BROOKLYN, N.Y. - Jeremiah Aviles and Sharina Doyle have been living in a hotel in Williamsburg, Brooklyn for three weeks.


What You Need To Know

  • Earlier this month we told you about a couple forced to find new housing because of a vacate order. Searching for an affordable place to live is never easy in the city, but it is especially hard in a pandemic

  • Now, a Sunset Park couple is going through a similar experience. They called the city for help with their landlord not fixing a water leak and mold, only to find that they were living in an illegal apartment
  • That couple lost their jobs during the pandemic and savings to displacement. They are now stuck in a hotel and unable to afford a new lease

“It’s intense,” said Doyle.

“We’re tired. I’m tired,” said Aviles.

Most of their belongings are in storage in Sunset Park, they do their laundry at a friend’s place in Bedford Stuyvesant and to save money they cook at another pal’s apartment in Harlem.

“I’m exhausted,” said Doyle, “I’m stressed because this is affecting my health.”

“You don’t know where you’re going to wake up,” said Aviles.

Their ordeal began last month in their Sunset Park apartment when they contacted the city because the landlord wouldn’t fix a water leak and growing mold. City inspectors came and ended up kicking the couple out, who had been living together there for more than five years.

“In such a haste,” Doyle explained how city officials handled the situation.  

The city said it “issued a vacate order after finding they were living in an unsafe attic apartment that would put them in imminent danger during a fire.”

The city routinely issues such vacate orders when it finds people living in unsafe conditions, but it seems fewer of them have been issued during the pandemic.

The Red Cross says from March 22 to Aug 3, it helped 123 families who were ordered to vacate their homes.  That’s just a quarter of the 475 families who had to be helped in the same period last year

Doyle and Aviles blame their eviction on lies they say the landlord told them for years.

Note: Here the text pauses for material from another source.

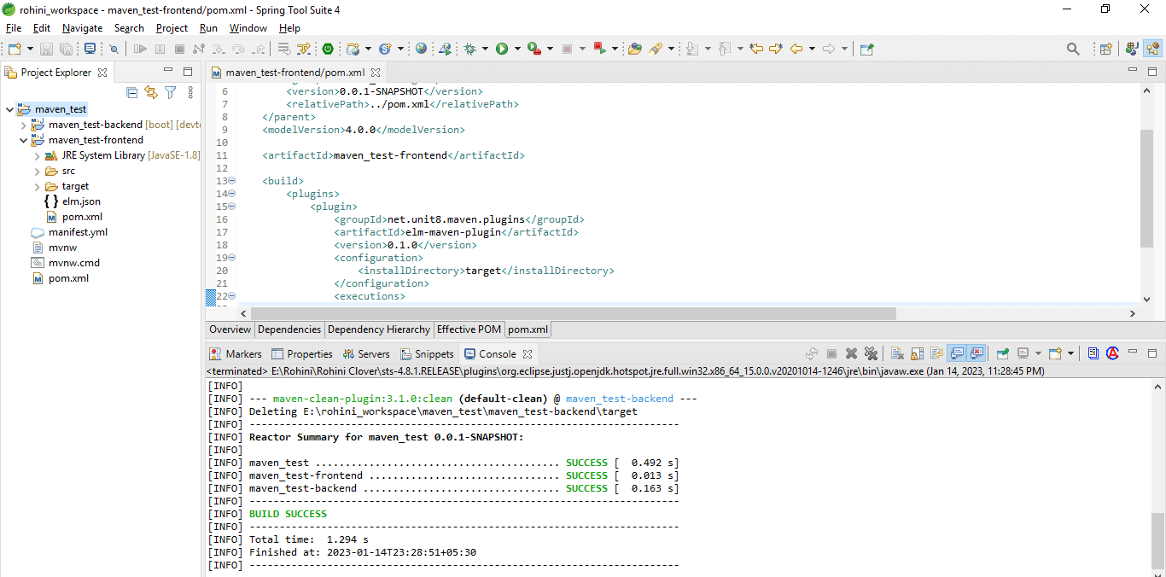Open the Project Explorer filter icon
The height and width of the screenshot is (577, 1166).
(x=170, y=92)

NY1’s Michael Herzenberg knocked on the landlord’s door and asked the person inside, “Do you owe anything to your tenants for renting them an illegal apartment?”

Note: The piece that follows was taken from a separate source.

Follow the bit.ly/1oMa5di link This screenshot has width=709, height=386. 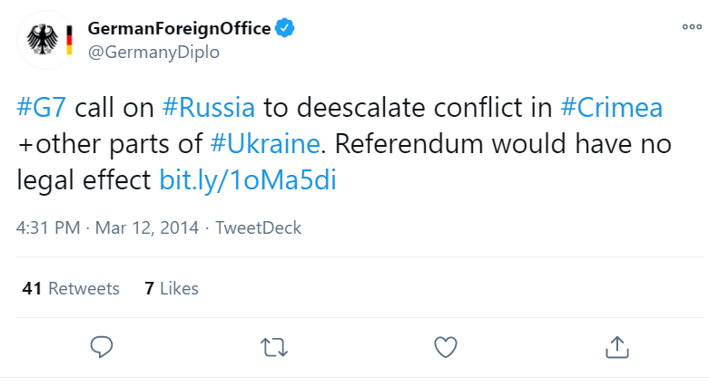248,179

There was someone home, but they didn’t answer.

“Someone needs to take responsibility,” said Aviles “we didn't do anything wrong.”

They say added expenses from the displacement on top of losing their jobs to the pandemic and losing loved ones to COVID-19 make this an overwhelming ordeal.  They say they can’t afford to sign a new lease and that city programs that could help are mired in red tape.

“I’m getting a run around,” said Doyle, “I’m getting thrown to the side. I am getting, ‘I’ll get back to you,’ I’m getting, ‘call his number, call that number, sorry can’t help you.’

“The city has this illusion of concern for the residence of New York,” she said.

To be fair, the city does pay for the emergency hotel stays and while normally it’s just for a couple of nights, it has extended this couple’s stay until the end of the month because of the pandemic.

But with no income and no savings left they don’t know what they’ll do after that.